The whole levels of Dōjutsu are messed up to be honest. You would think the Rinnegan would be able to fodderise the Mangekyō, but they can compete with the Rinnegan, and I'd even say EMS Madara could beat Nagato.


----------



## SuperSaiyaMan12 (Sep 30, 2013)

I Am Probably Wrong said:


> The whole levels of Dōjutsu are messed up to be honest. You would think the Rinnegan would be able to fodderise the Mangekyō, but they can compete with the Rinnegan, and I'd even say EMS Madara could beat Nagato.
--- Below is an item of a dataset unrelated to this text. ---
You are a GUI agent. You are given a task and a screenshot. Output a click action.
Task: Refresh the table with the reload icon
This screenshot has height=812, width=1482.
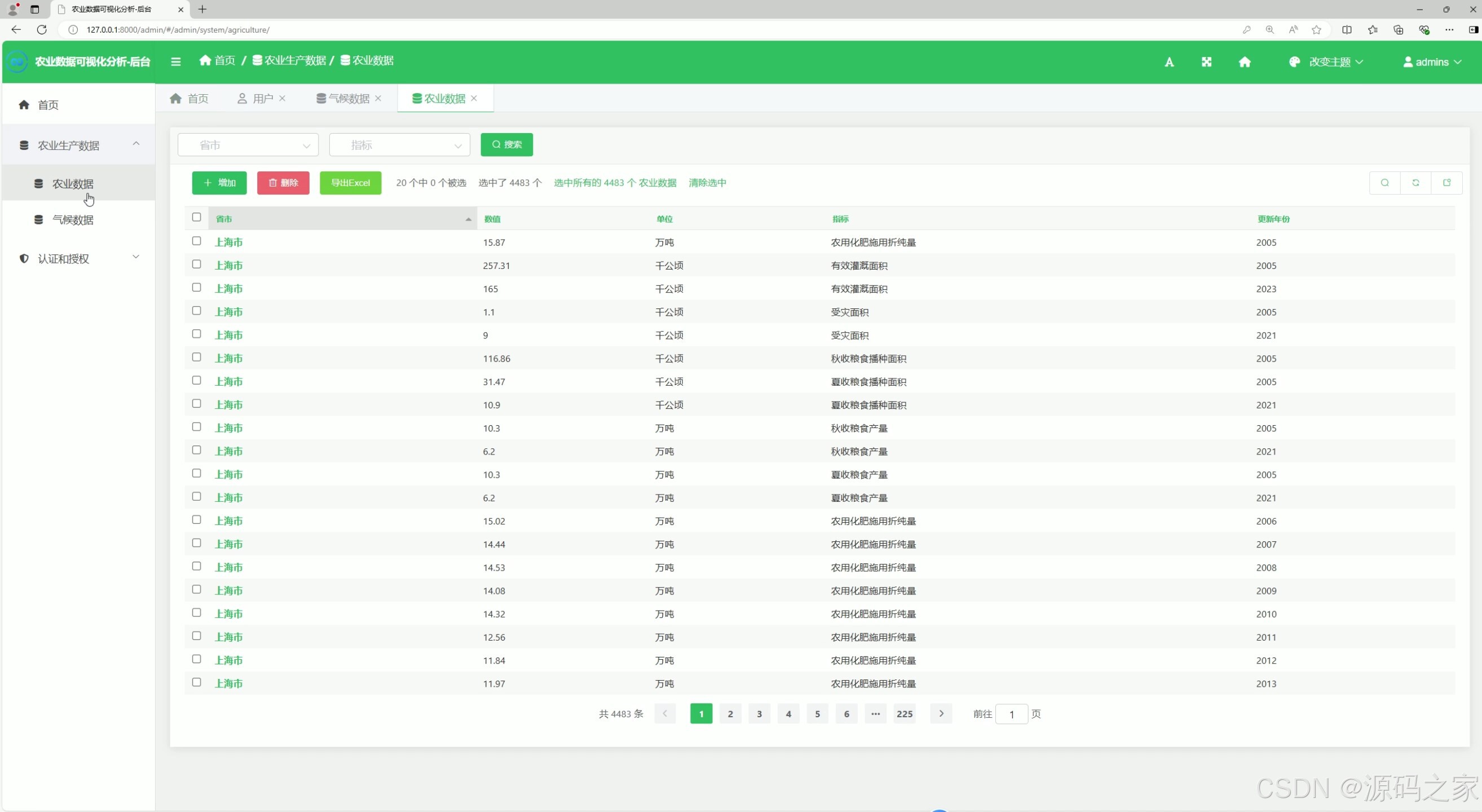pyautogui.click(x=1415, y=183)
Of course EMS Madara would beat Nagato. He was number 2 in the entire world against Hashirama. Perfect Susano'o is a complete counter to most of Nagato's abilities, barring Chibaku Tensei but since PS is comparable to a fully released Biju in power, it should be able to claw out of it like KN8 Naruto did.


----------



## Munboy Dracule O'Brian (Sep 30, 2013)

Bonly said:


> Do you have any proof that he was "killed" like you claim or are you just making an assumption because I don't recall seeing him get "killed"?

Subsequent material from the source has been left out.